その音は

野崎しいな

第1話

「続いてのニュースです。今月に入ってから五件、旭駅近辺で空き巣が頻発しています」


 それは私の住むアパートの最寄り駅の名前だった。


 ふと、机に向かい南国の生き物達を描いていた手を止める。宮古島にあるリゾートホテルの館内やホームページに起用する、デザインコンペに応募する作品を制作していたのだ。

 椅子に座ったまま上体をテレビに向け、男性アナウンサーの落ち着いた声音に耳を傾けた。

「犯人は日中でも鍵が開いている家に侵入し、物品を持ち去っており、在宅中でも戸締まりをするなどの警戒が必要です」

 田舎育ちの私には身に刺さる言葉だった。

 なぜなら私は一階の部屋なのにもかかわらず、窓を開けたまま昼寝をすることがあるからだ。

 ――たぶん、この犯人に狙われてる。

 私は静かに椅子から立ち上がると、玄関のドアの施錠を確認した。


 あれは五日前のこと。

 深夜二時になると玄関の方からカチャカチャと、ドアノブを回す音と同時に、鍵穴をこじ開けようとしているかのような金属音が部屋の静寂を破った。

 人の気配と不規則な金属音で目を覚ました私は、瞬時に身を起こし玄関のドアへと走る。


 ――泥棒?

 ――寝る前にチェーンロックは掛けた?


 寝ぼけ頭はフル回転だ。だが1Kの部屋だと思い出すよりも先に玄関にたどり着く。


 ――ロックは掛かっている。


 私の立てた物音のせいだろうか、確認できた時にはドアノブがゆっくりと逆回転し、元の位置に戻りだしていた。

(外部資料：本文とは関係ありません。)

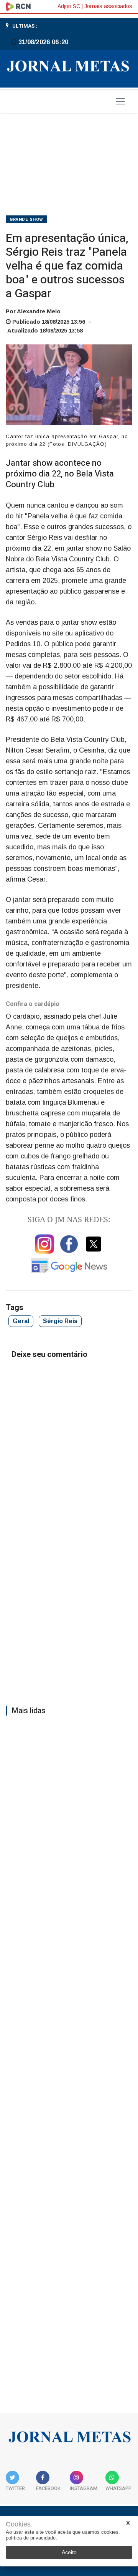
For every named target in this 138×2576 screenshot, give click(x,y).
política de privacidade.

 私はその様子をバクバク鳴る激しい動悸の中、息を殺し見つめる。


 ――大丈夫、ちゃんと鍵も閉めてある。絶対入ってこれない。


 手を胸の前で握り自分を宥めるように、大丈夫、大丈夫と繰り返し心の中で唱える。

 経過した時間はわからない。しばらくその場で立ち尽くしていたが、恐る恐るドアスコープを覗いてみた。


 ――誰もいない……いや、まだいる。


 恐怖のあまりにそう感じるのか、どうしても外に人がいる気がしてならない。

 息を殺したままゆっくりと後ずさり、部屋へと戻る。枕元に置いてあるスマホを手に取り、充電ケーブルを抜くと内緒話でもするかのように声を抑えて警察に電話をした。

「事件ですか?事故ですか?」

 警官のその問いかけに私は戸惑いながら「事件です」という返答をしたのをハッキリと覚えている。

 まだ外に人がいる気がするのだ、自分でドアを開けて確認する勇気なんてありはしない。しかし、このまま部屋でじっとしているのも怖かった。

 駆けつけた頼もしい男性警官二人に、家の前と周辺に不審者がいないことを確認してもらいその日を凌ぐ。

「なにか異変を感じたら迷わず連絡して下さい」警官の一人がそう言葉を残して去って行った。


 この日を境に同じようなことが毎晩続いた。

 二日目以降から深夜二時頃には警官が巡回してくれることになる。

 私の虚言だと疑われなかったのは鍵穴にひっかき傷が確かにあり、日に日に増えていっているように見えたことと、近辺で不審者情報があるためだった。

 親友の理恵にこのことを話すと「怖くてどうしようもなかったら言って! 私、舞の家にお泊まりするから」と手を握り、心強い言葉を返してくれた。

 できることなら犯人が捕まるまでの間、私が理恵の家に泊まりたい。しかし、実家住みの理恵の家に泊まることは不可能なのだ。


 ニュースを見終えた私は、再び机に向かい制作作業に取りかかる。この作業をしている間は気が紛れていい。


 ――今日、犯人は来るだろうか。